Joining UK and international partners in the Therapeutic Genomics MRC CoRE, Newcastle bring their clinical and research expertise in inherited disorders of the immune system caused by ‘spelling mistakes’ in single genes.

Delivering new treatments

Research at Newcastle has focused on uncovering the genetic origins of inborn errors of immunity. Therapeutic genomics promises to bridge these aims by connecting the genetic diagnosis to a personalised treatment for each affected child.

Sophie Hambleton, Professor of Paediatrics and Immunology at Newcastle University, said: “I am thrilled to be part of this exciting initiative to reimagine the approach to genetic therapy for inherited diseases. 

“Through the MRC CoRE, we can leverage the power of our multi-sector team to build a shared platform for safe development and delivery of these new treatments. 

“Importantly, we can do this on a timescale that is relevant to the many affected children and families who are crying out for better alternatives to current treatments.”

The new MRC CoRE in Therapeutic Genomics aims to transform the diagnosis and treatment of genetic disorders by enabling the mass development of cutting-edge genetic therapies.

The aim is to develop therapies for many devastating genetic disorders that are currently untreatable, such as rare disorders that cause severe seizures in infants and neurodevelopmental delay, certain types of blindness and immune disorders, and severe neurological disorders such as Huntington’s Disease.

Recent breakthroughs in genomics and the first generation of genetic therapies have started to revolutionise the treatment of a few genetic disorders. However, the process to create, test, and approve each new therapy is too slow and expensive to enable treatments to be developed for the thousands of genetic disorders being diagnosed.

To overcome this, the Centre hopes to develop processes to take successful genetic therapies and re-programme them to treat new disorders. It will also use artificial intelligence approaches to enable scientists to process huge amounts of genetic data from patients at previously unimaginable depth.

‘Paradigm shift in knowledge’

Professor Stephan Sanders, Director of the new MRC CoRE in Therapeutic Genomics, from the University of Oxford, said: “Reprogramming genetic therapies has the potential to treat thousands of genetic disorders.

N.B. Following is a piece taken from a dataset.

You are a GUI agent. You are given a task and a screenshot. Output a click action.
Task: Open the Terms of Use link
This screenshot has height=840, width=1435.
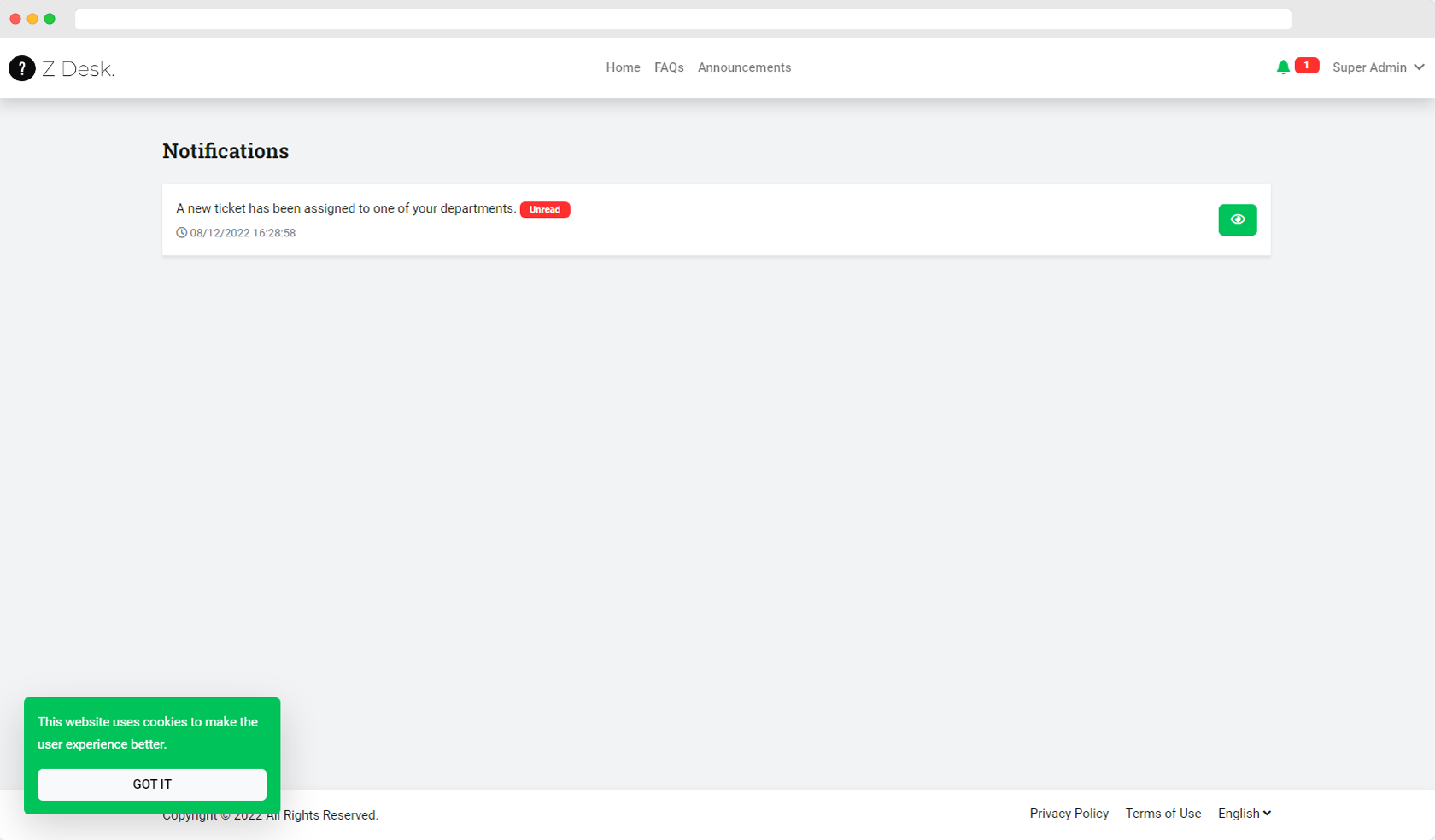click(x=1163, y=813)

“The new centre will help create a paradigm shift in the knowledge, infrastructure, technology, and industry regulation so that we can make safe and effective patient-customised therapies en masse.”

Researchers will initially focus on developing genetic therapies for disorders of the blood, eye, and brain.

The knowledge gained from treating these disorders will be shared widely, enabling these approaches to be extended to increasingly large numbers of disorders and organs by multiple research groups.